= GIVEN INSTRUCTION A =
Reproduce word for word the stretch of the passage on Lucilius and Roman satire from "Augustus, whose sword" through "of accomplishing them.".
##### EXCERPT TO READ #####
LUCILIUS, to whom Horace, forgetting what he had said in another place,
attributes the invention of Satire, flourished in the interval between
the siege of Carthage and the defeat of the Cimbri and Teutons, by
Marius. He lived therefore in an age in which the struggle between
the old and new manners, though daily becoming more equal, or rather
inclining to the worse side, was still far from being decided. The
freedom of speaking and writing was yet unchecked by fear, or by any
law more precise than that which, as has been already mentioned, was
introduced to restrain the coarse ebullitions of rustic malignity.
Add to this, that Lucilius was of a most respectable family (he was
great-uncle to Pompey), and lived in habits of intimacy with the chiefs
of the republic, with Lælius, Scipio, and others, who were well able
to protect him from the Lupi and Mutii of the day, had they attempted,
which they probably did not, to silence or molest him. Hence that
boldness of satirizing the vicious by name, which startled Horace, and
on which Juvenal and Persius delight to felicitate him.
Too little remains of Lucilius, to enable us to judge of his manner:
his style seems, however, to bear fewer marks of delicacy than of
strength, and his strictures appear harsh and violent. With all this,
he must have been an extraordinary man; since Horace, who is evidently
hurt by his reputation, can say nothing worse of his compositions than
that they are careless and hasty, and that if he had lived at a more
refined period, he would have partaken of the general amelioration. I
do not remember to have heard it observed, but I suspect that there was
something of political spleen in the excessive popularity of Lucilius
under Augustus, and something of courtly complacency in the attempt of
Horace to counteract it. Augustus enlarged the law of the twelve tables
respecting libels; and the people, who found themselves thus abridged
of the liberty of satirizing the great by name, might not improbably
seek to avenge themselves by an overstrained attachment to the works of
a man who, living, as they would insinuate, in better times, practiced
without fear, what he enjoyed without restraint.
The space between Horace and his predecessor, was a dreadful interval
"filled up with horror all, and big with death. " Luxury and a long
train of vices, which followed the immense wealth incessantly poured in
from the conquered provinces, sapped the foundations of the republic,
which were finally shaken to pieces by the civil wars, the perpetual
dictatorship of Cæsar, and the second triumvirate, which threw the
Roman world, without a hope of escape, into the power of an individual.
Augustus, whose sword was yet reeking with the best blood of the
state, now that submission left him no excuse for farther cruelty,
was desirous of enjoying in tranquillity the fruits of his guilt. He
displayed, therefore, a magnificence hitherto unknown; and his example,
which was followed by his ministers, quickly spread among the people,
who were not very unwilling to exchange the agitation and terror of
successive proscriptions, for the security and quiet of undisputed
despotism.
Tiberius had other views, and other methods of accomplishing them.
He did not indeed put an actual stop to the elegant institutions of
his predecessor, but he surveyed them with silent contempt, and they
rapidly degenerated. The race of informers multiplied with dreadful
celerity; and danger, which could only be averted by complying with a
caprice not always easy to discover, created an abject disposition,
fitted for the reception of the grossest vices, and eminently favorable
to the designs of the emperor; which were to procure, by universal
depravation, that submission which Augustus sought to obtain by the
blandishments of luxury and the arts.
##### DATA SHOWN #####
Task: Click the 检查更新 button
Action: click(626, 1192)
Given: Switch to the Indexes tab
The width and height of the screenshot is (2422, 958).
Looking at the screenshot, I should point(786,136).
#####
= GIVEN INSTRUCTION B =
Render the stretch of the dataset entries from the line containing "Given: Switch to the Indexes tab" through the end of the entries as a Markdown table with columns headed Row and Line, leaving out any blank lines.

= RESULT A =
Augustus, whose sword was yet reeking with the best blood of the
state, now that submission left him no excuse for farther cruelty,
was desirous of enjoying in tranquillity the fruits of his guilt. He
displayed, therefore, a magnificence hitherto unknown; and his example,
which was followed by his ministers, quickly spread among the people,
who were not very unwilling to exchange the agitation and terror of
successive proscriptions, for the security and quiet of undisputed
despotism.
Tiberius had other views, and other methods of accomplishing them.

= RESULT B =
| Row | Line |
|---|---|
| 1 | Given: Switch to the Indexes tab |
| 2 | The width and height of the screenshot is (2422, 958). |
| 3 | Looking at the screenshot, I should point(786,136). |